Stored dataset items
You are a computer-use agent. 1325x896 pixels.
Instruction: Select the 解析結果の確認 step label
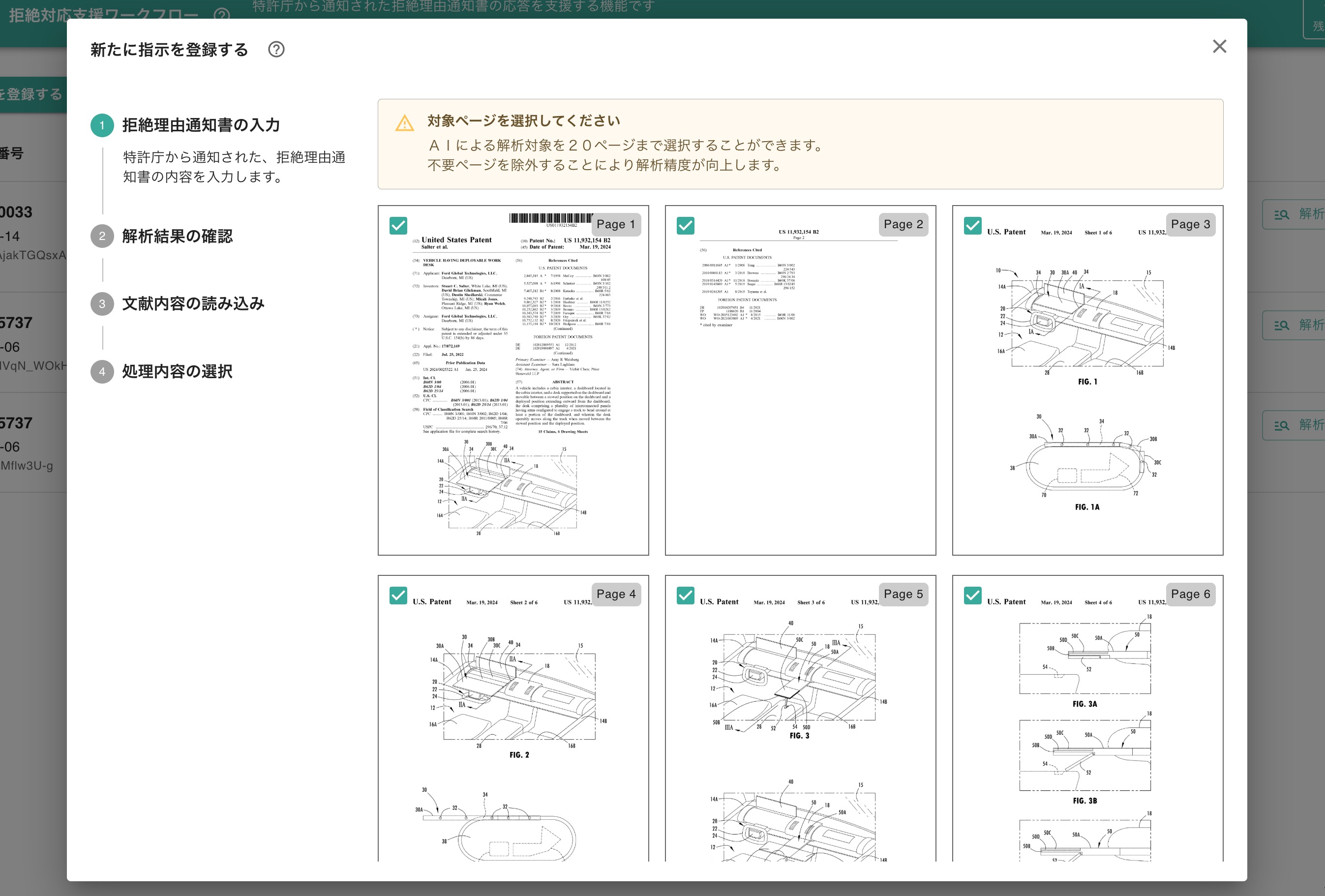tap(177, 237)
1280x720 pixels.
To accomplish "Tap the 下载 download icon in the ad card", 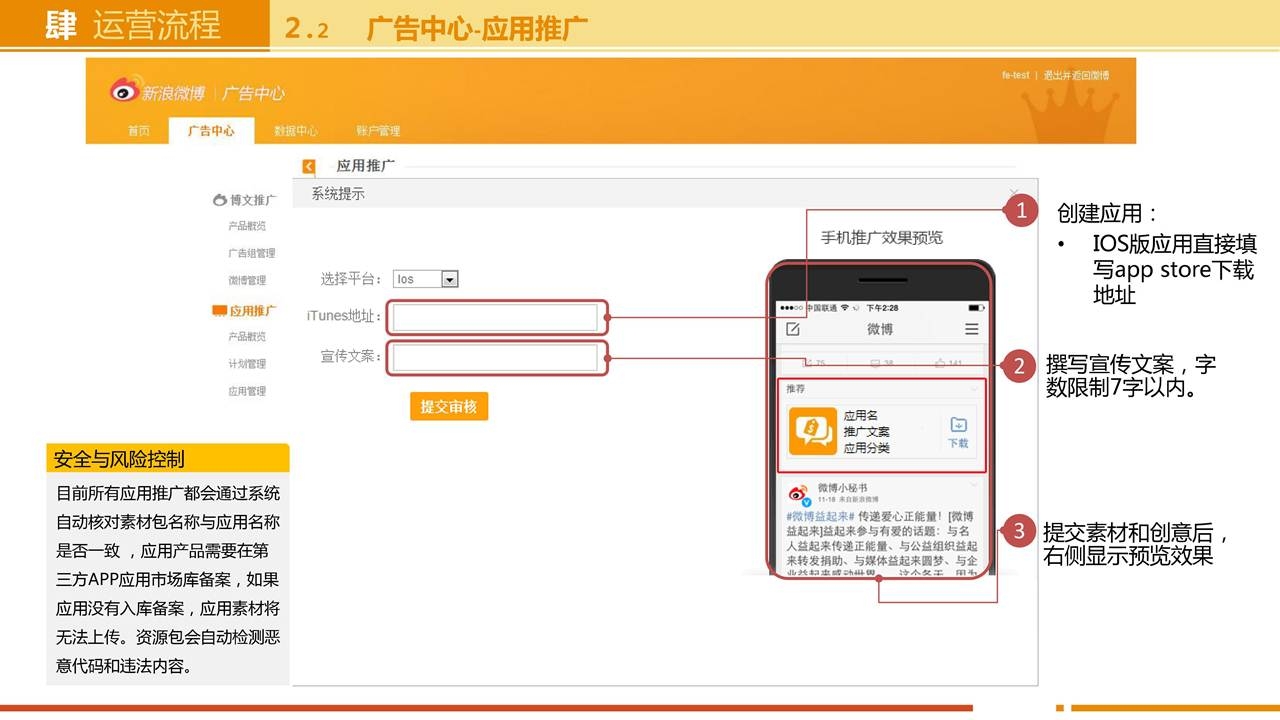I will (x=958, y=431).
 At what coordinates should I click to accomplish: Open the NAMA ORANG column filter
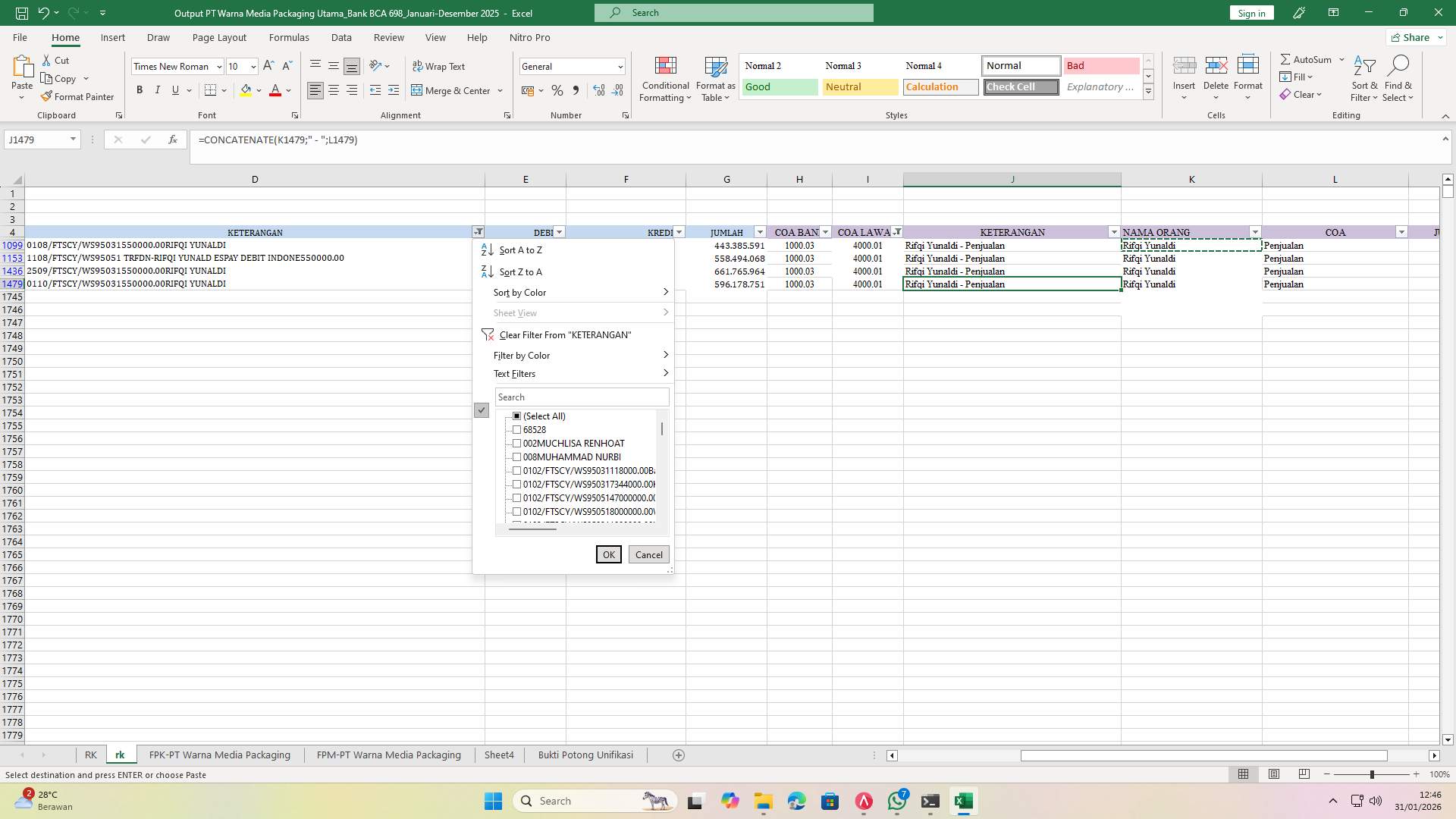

• [Stated problem] Which lines in the items above contain the word "pixels"? Locate each one and copy it in full.

• [Task response]
You are a computer-use agent. 1325x896 pixels.
1280x720 pixels.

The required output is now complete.